Source:
# New to New England



## Goblin84 (Apr 25, 2007)

Hey everyone,  
Well I moved to NE at the end of last summer and am very interested in doing some hiking.  Most (ok...all) of my experience is in the ADK (done around 20 high peaks out there).  

What climbs would you suggest that are good for day hikes and weekend hikes (2 nights)??  I live in Manchester NH but dont mind driving.  This weekend I think I am going to head out to EMS (expensive mountain Sh**) and buy some trail guides.  Do you suggest any good ones?  or any good sites with trail guides?

Thanks!


----------



## wa-loaf (Apr 25, 2007)

The AMC white mountian guide.

EMS/REI will have this too.


----------



## Greg (Apr 25, 2007)

I really like to basecamp, i.e. backpack overnight gear in, set up camp for night one. Do a big loop on day 2 and then back to camp. Hike out on day 3. The Pemi, Dry River Wilderness, and Great Gulf are my favorite places for this. A lot of great camping options and easy access to the ridges for day 2 hikes. For the Whites, the *AMC White Mountain Guide* is a must have for planning trips. I can be more specific with loop suggestions if you want.


----------



## Goblin84 (Apr 25, 2007)

Greg, I did a lot of basecamping in the ADK.  I normally camped at JBL (Johns Brook Loj) which provides great access to the great range and dix range.  not sure if you have hiked the ADK so this could mean nothing to you.  got caught in a landslide actually up on the great range but thats a different story....

also, another very random question.  I am the type of guy that loves to learn the history of mountains, trails, names.  I have a website booked marked about the history of various chairlifts!  (www.chairlift.org check it out, pretty cool).  Anyway, back to the point...suggestions on good places to find the history such areas? or should i just do it the old fashion way and chat it up on the trail with rangers and anyone else i see for that fact.


----------



## Mike P. (Apr 25, 2007)

The AMC Guide is the equivalent to the ADK High Peaks Guide, maybe even more important if you want to plan your own trips & get off the beaten path for overnight trips.  

Weekends will find plenty of people on the most popular routes to the most popular places, (higher peaks of Franconia Ridge, Presidentials & a few others) but some lightly traveled options to these places do exist.  If you can go on a weekday, you can do some trips without seeing anyone else.

For overnight's AMC runs some sites & shelters at the most popular (perhaps best) destinations.  Peaks around the Pemi & the Great Gulf & N. Presidentials, probably the most popular.  Some options do exist though for solitude if you'd rather have that over a close scenic viewpoint.


----------



## ski_resort_observer (Apr 25, 2007)

If you don't want to buy topos I use this site often www.topozone.com


----------



## Goblin84 (Apr 25, 2007)

have that site covered, dont worry.  Also have some buddies who help me out and print out some fun maps with GIS software.

(Recorded data)
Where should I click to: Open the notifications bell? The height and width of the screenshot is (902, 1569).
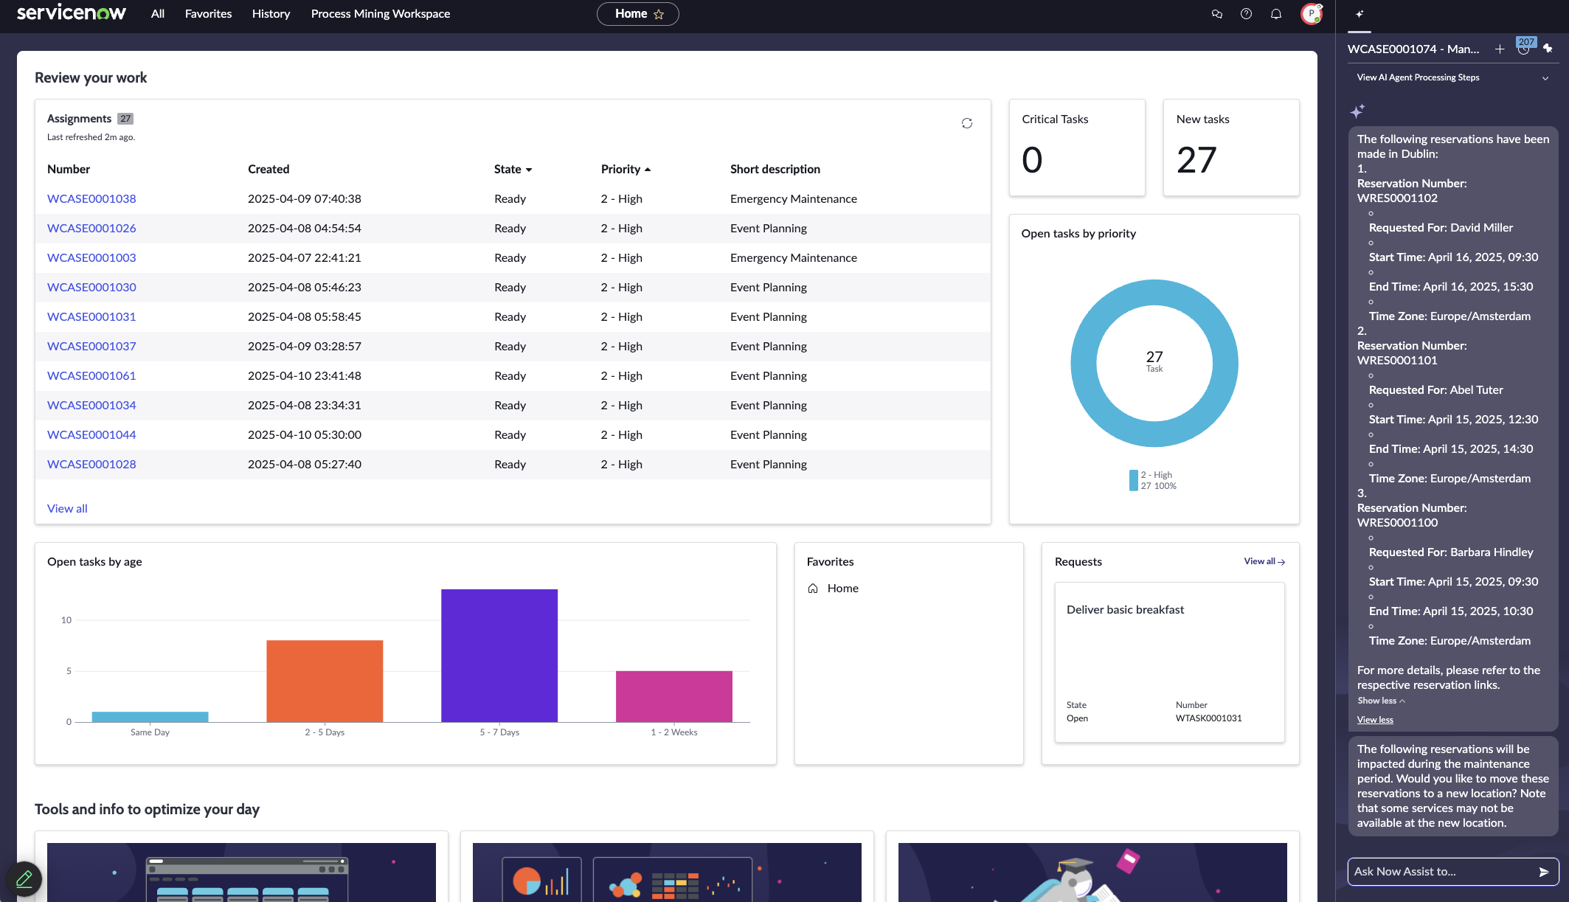(x=1275, y=14)
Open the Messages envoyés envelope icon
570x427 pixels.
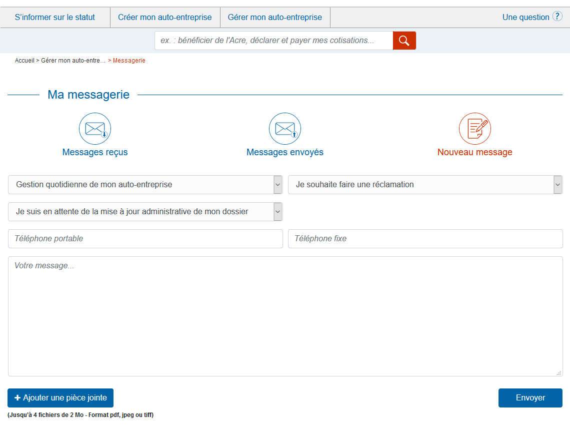coord(285,129)
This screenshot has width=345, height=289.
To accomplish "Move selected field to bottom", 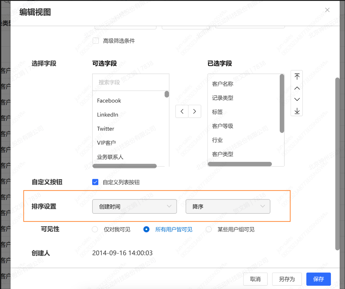I will pos(297,111).
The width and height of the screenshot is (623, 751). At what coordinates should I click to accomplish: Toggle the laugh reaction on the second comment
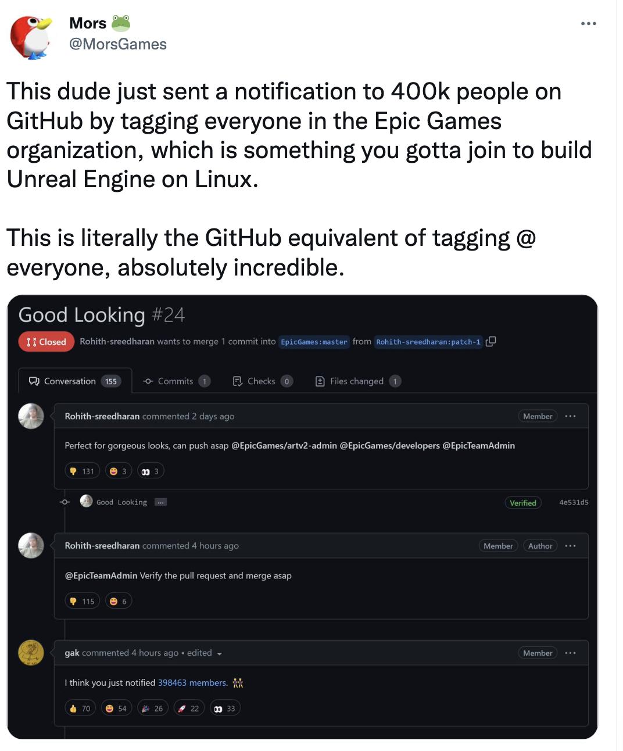tap(119, 600)
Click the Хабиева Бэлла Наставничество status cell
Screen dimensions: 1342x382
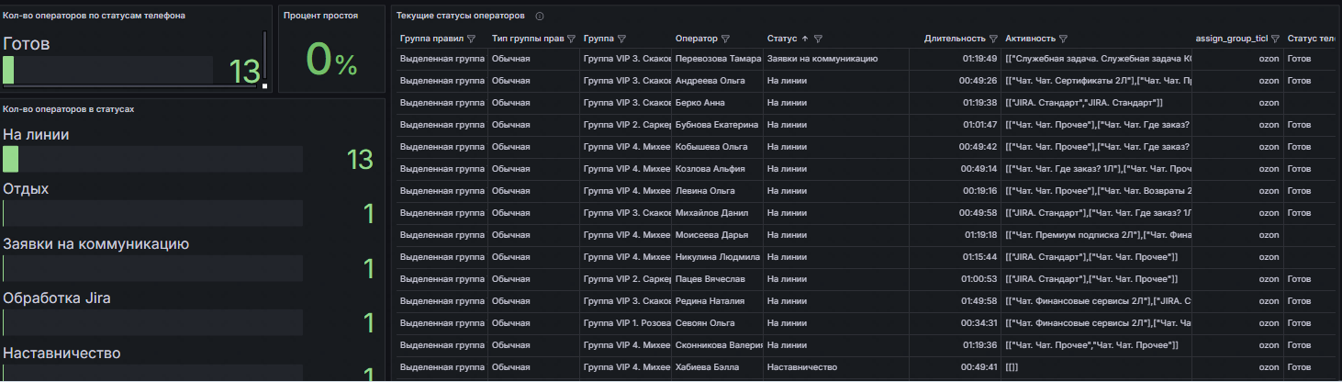(801, 367)
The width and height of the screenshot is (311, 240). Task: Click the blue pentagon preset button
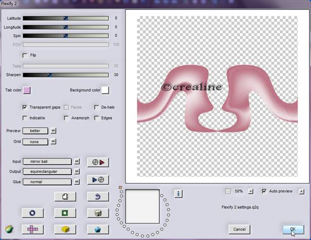[94, 229]
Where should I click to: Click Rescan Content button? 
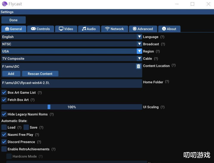40,74
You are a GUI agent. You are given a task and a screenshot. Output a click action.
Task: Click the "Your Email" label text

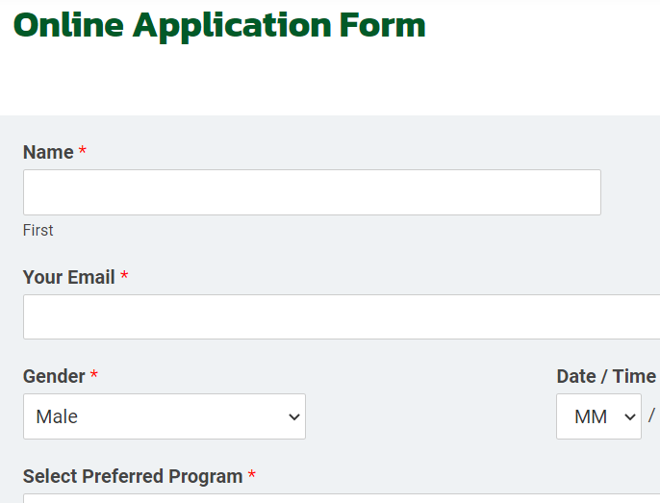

Problems to solve:
1 - Please quote the records from the line containing "The width and height of the screenshot is (311, 240)." through the end of the records, both ends included, leaving out the pictures.
2 - Extend the forum thread about hiking in New England past its final post.
The thread and the records have nothing to do with each other.

Responses to the tasks:
1 -
The width and height of the screenshot is (311, 240). Task: Click the blue pentagon preset button
[94, 229]
Where should I click to: Click Rescan Content button? 
40,74
You are a GUI agent. You are given a task and a screenshot. Output a click action.
Task: Click the "Your Email" label text

2 -
and I am glad to see i am not the only one here board at work


----------



## nelsapbm (Apr 25, 2007)

In Vermont you can do Mansfield & Camel's Hump over two days. Also, the Monroe Trail (General Stark, Mt. Ellen, Mt. Abe). Lots of nice campgrounds nearby and inns/hotels etc.
At EMS pick up the Long Trail Guide.


----------



## threecy (Apr 25, 2007)

If you want good ski area information, also check out skilifts.org and nelsap.org.  I also have a bunch of photos on my ski area web site (as well as my hiking site), but I have yet to develop it beyond just a photo directory.


----------



## Greg (Apr 25, 2007)

Goblin84 said:


> Greg, I did a lot of basecamping in the ADK.  I normally camped at JBL (Johns Brook Loj) which provides great access to the great range and dix range.  not sure if you have hiked the ADK so this could mean nothing to you.  got caught in a landslide actually up on the great range but thats a different story....


Actually, I hiked up in the ADKs a few times as an early teenager. I did some of the high peaks, namely Marcy, Haystack and Skylight. Those are the ones I remember. I should dig up and scan some of my old pics. I may even be rocking the mullet in a few of them! :lol: 



Goblin84 said:


> also, another very random question.  I am the type of guy that loves to learn the history of mountains, trails, names.  I have a website booked marked about the history of various chairlifts!  (www.chairlift.org check it out, pretty cool).  Anyway, back to the point...suggestions on good places to find the history such areas? or should i just do it the old fashion way and chat it up on the trail with rangers and anyone else i see for that fact.



Check out these:

http://www.amazon.com/Forest-History-Hiking-Trail-Blazing/dp/1929173482

http://www.amazon.com/Not-Without-Peril-Misadventure-Presidential/dp/1929173067


----------



## Greg (Apr 25, 2007)

Also check out David Metsky's (member here) site:

http://www.hikethewhites.com/


----------



## skibum9995 (Apr 25, 2007)

To learn history of the Whites, pick up Forest and Crag.


----------



## mlctvt (Apr 25, 2007)

skibum9995 said:


> To learn history of the Whites, pick up Forest and Crag.



Another great read is "Not Without Peril: 150 Years of Misadventure on the Presidential Range"  about all the lives lost in the Whites. It's a series of short stories decribing each case. This book will definaltey put things in perspective. A hiker actaully died in mid-august in a snow storm on Mount Adams, I think it was in 1986?


----------



## Greg (Apr 25, 2007)

skibum9995 said:


> To learn history of the Whites, pick up Forest and Crag.





mlctvt said:


> Another great read is "Not Without Peril: 150 Years of Misadventure on the Presidential Range"  about all the lives lost in the Whites. It's a series of short stories decribing each case. This book will definaltey put things in perspective. A hiker actaully died in mid-august in a snow storm on Mount Adams, I think it was in 1986?



*[POST="159812"]Ahem...[/POST]*


----------



## mlctvt (Apr 25, 2007)

Greg said:


> *[POST="159812"]Ahem...[/POST]*



Opps sorry Greg- I read the whole post but didn't cick on your amazon links. Well at least we think alike!


----------



## ski_resort_observer (Apr 25, 2007)

Although abit of a drive for you but Baxter State Park in Maine has incredible hiking. I hiked Mt Lafayette in the Whites about 45 years ago, my first above timberline experience, still one of my favorite hikes ever.


----------



## Mike P. (Apr 25, 2007)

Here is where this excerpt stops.